歴史
1920年にモーゼル地方でワイン商を立ち上げたカール・レーは、その利益を基に近代的な醸造技術を取り入れたワイナリーを設立し、自らワイン造りを開始しました。
一方、ヘルマン・ケンダーマンは、1947年にライン地方のビンゲンにドイツワインを輸出する貿易商を設立し、1965年には息子達とともにワイナリーを取得して、ワイン造りを始めました。ラインヘッセン、フランケン、ラインガウ、モーゼル、ナーエ等の畑のブドウから造られるワインは、アメリカ・カナダ・英国等へ輸出され、特にブラック・タワーは最も大きな成功を収め、市場はアジアや南米にも拡大していきました。
カール・レーの孫である、3代目カール・レーは、ドイツでのワイン生産に加え、1995年にルーマニアにもワイナリーを設立し、ワイン生産を開始しました。彼は、1997年に、ケンダーマン・ワイナリーと合併することを決定し、この結果、ドイツで最大規模のワイン生産者の一つ、レー・ケンダーマン社がビンゲンに誕生しました。
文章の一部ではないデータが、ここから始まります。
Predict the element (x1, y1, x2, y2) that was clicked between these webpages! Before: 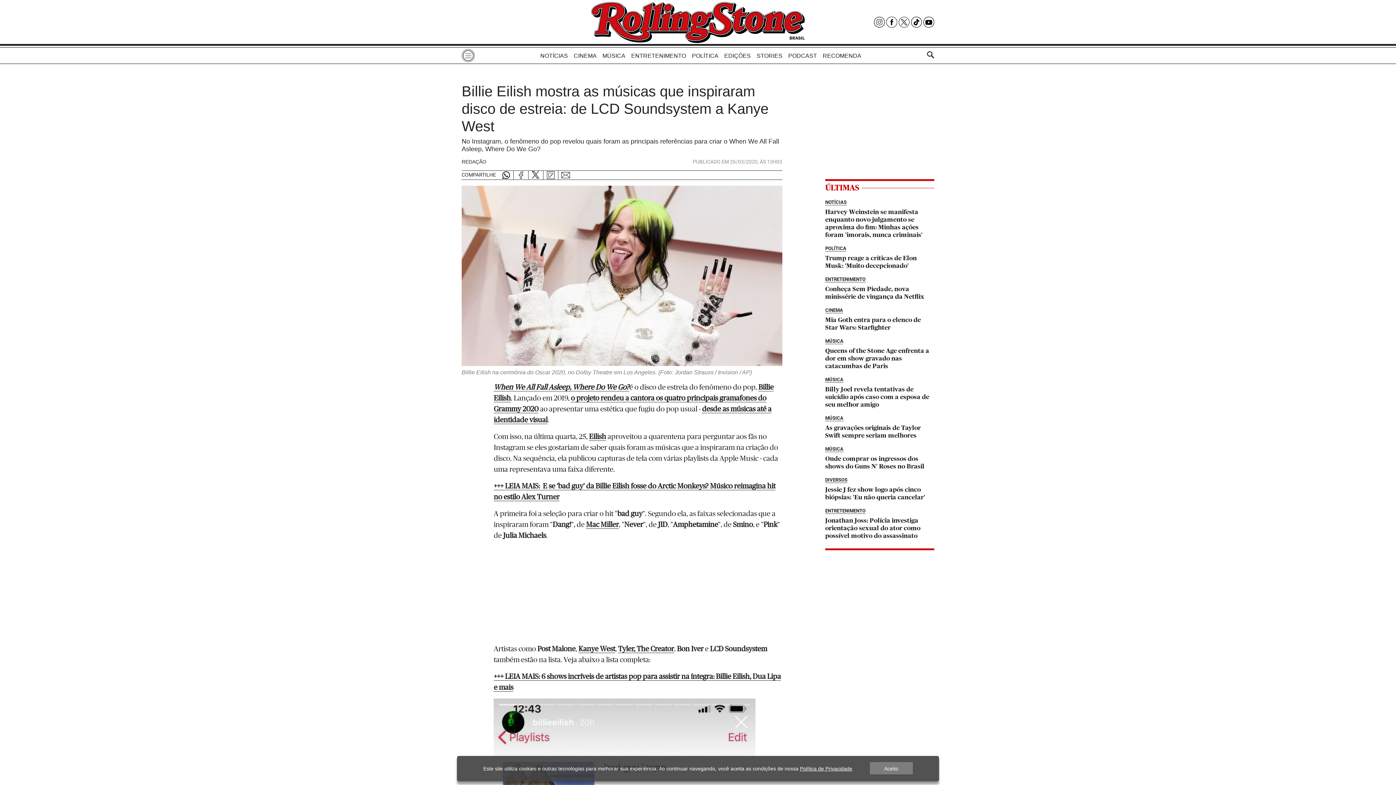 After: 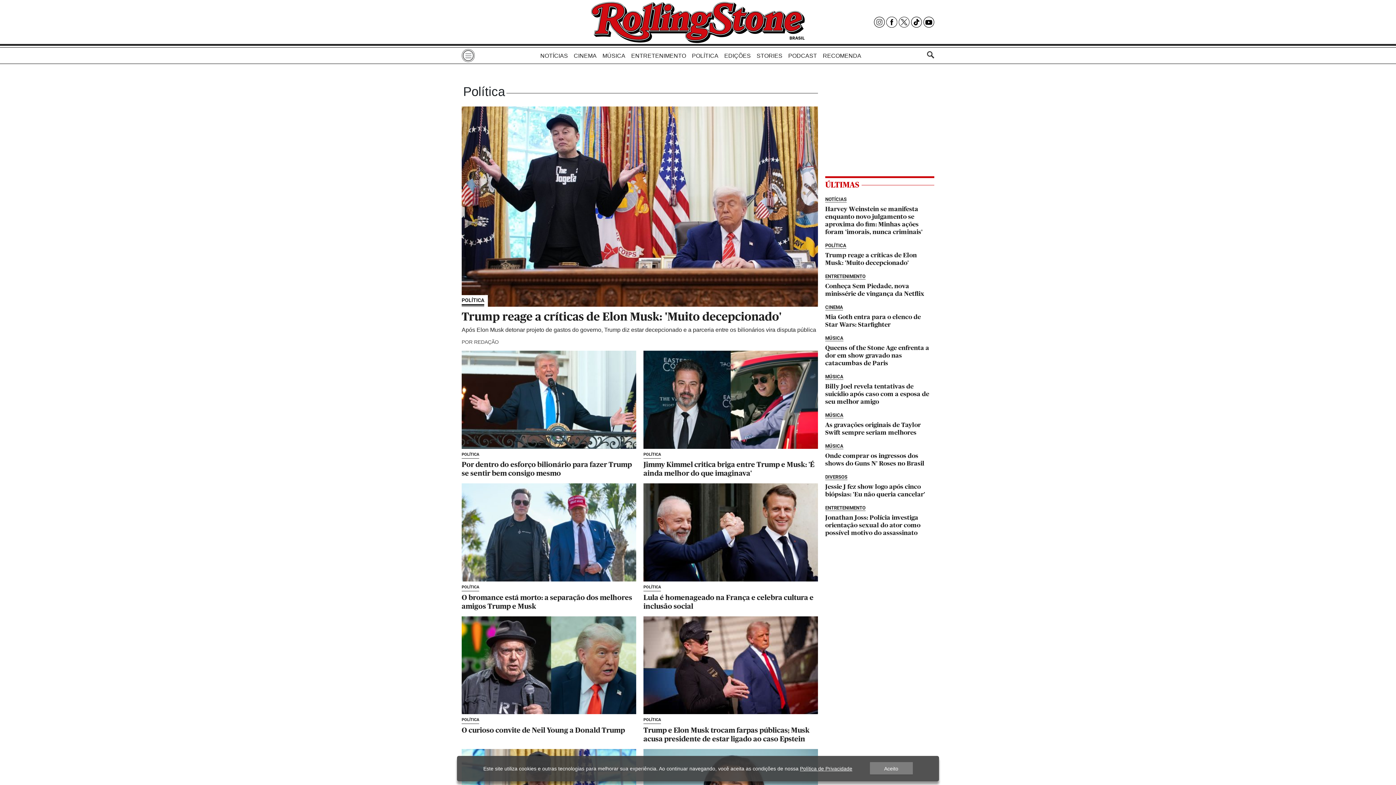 Action: label: POLÍTICA bbox: (692, 49, 718, 62)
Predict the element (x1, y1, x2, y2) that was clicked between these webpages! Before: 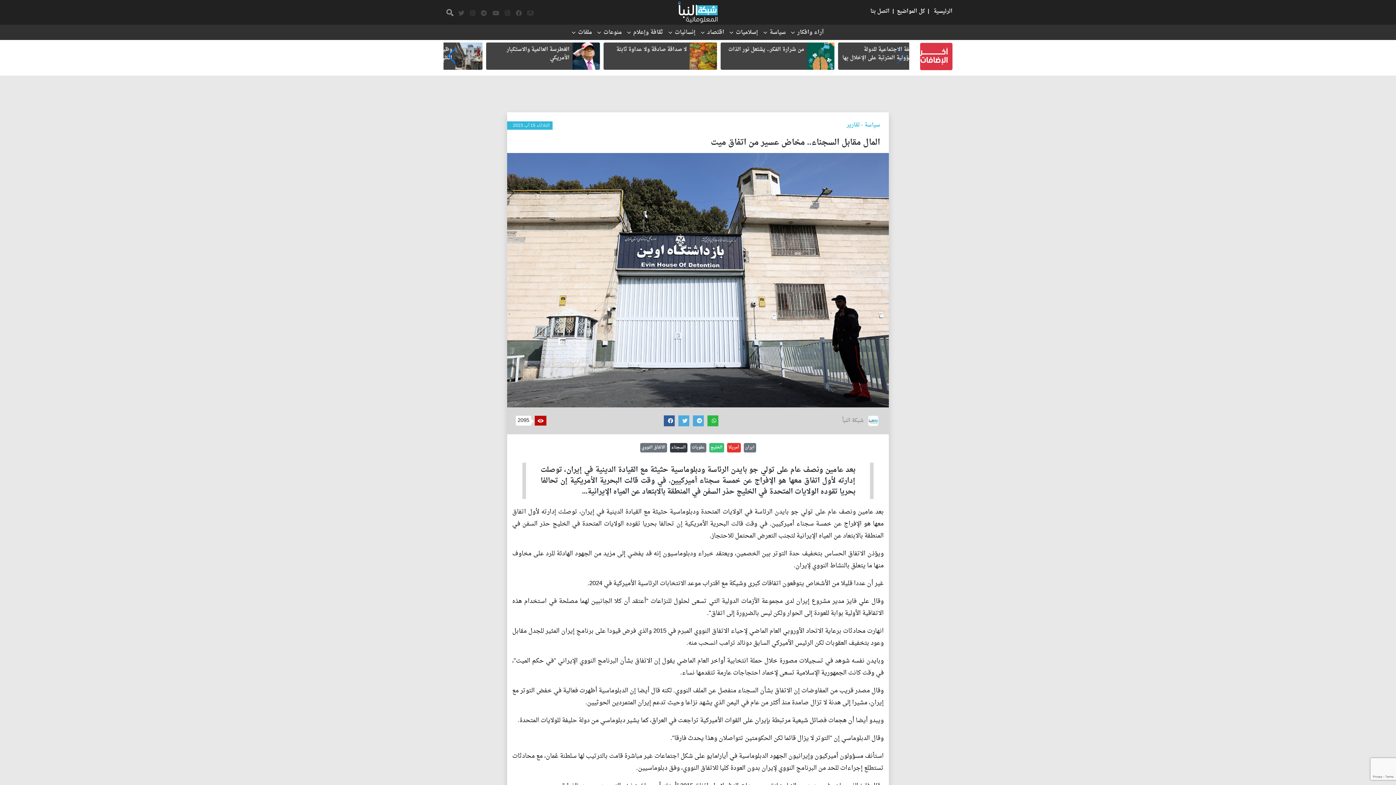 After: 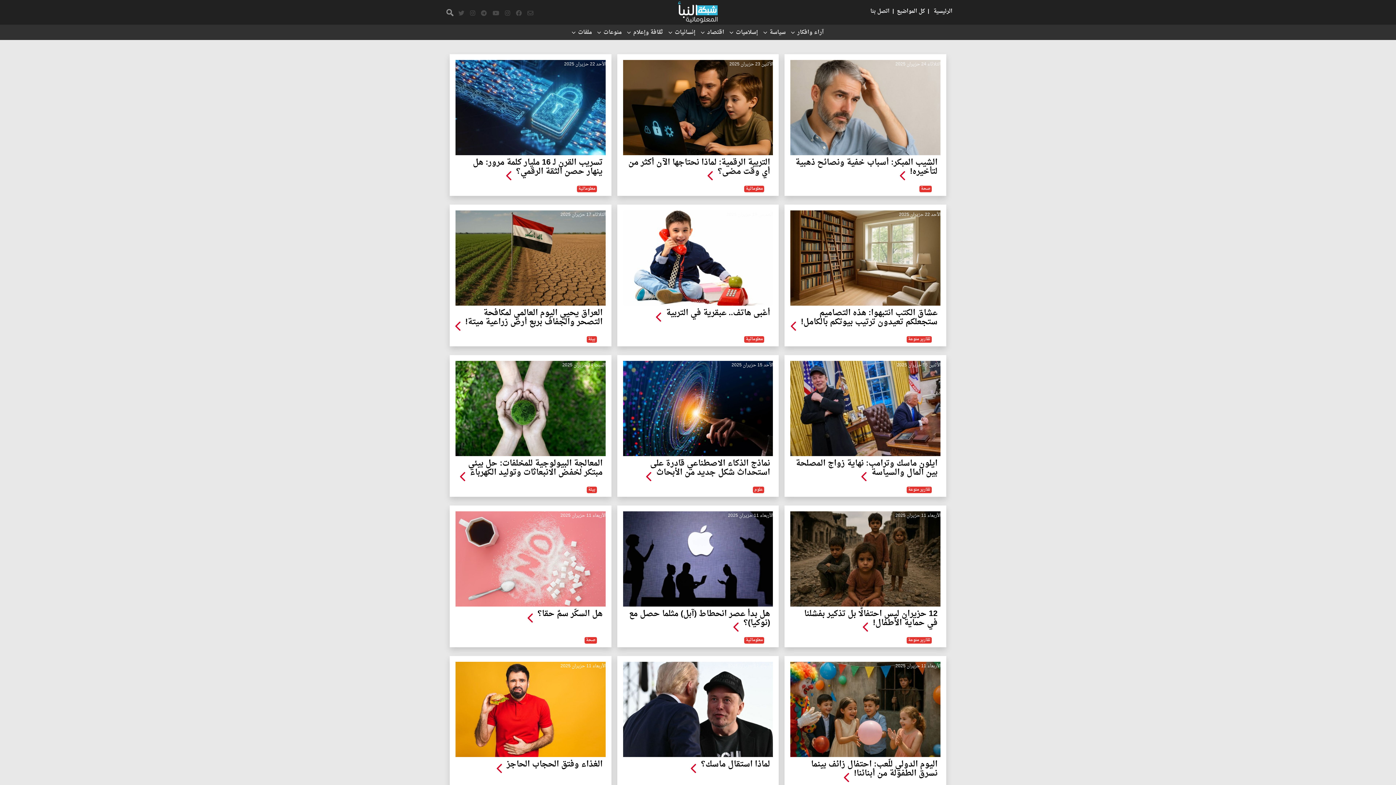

レー・ケンダーマン社は、モーゼルの優良なリースリングの畑を自社畑に加えるとともに、ルーマニアでも自社畑を拡大し、2004年には、ワイン・ワールド誌によって『リースリング・ワイナリー・オブ・ザ・イヤー』に選ばれています。
2008年にはブラック・タワーの年間販売量が1,200万本に達するなど、レー・ケンダーマン社は、世界中で高い人気を誇るドイツワインの生産者として、家族経営の伝統を守りながら、成長を続けています。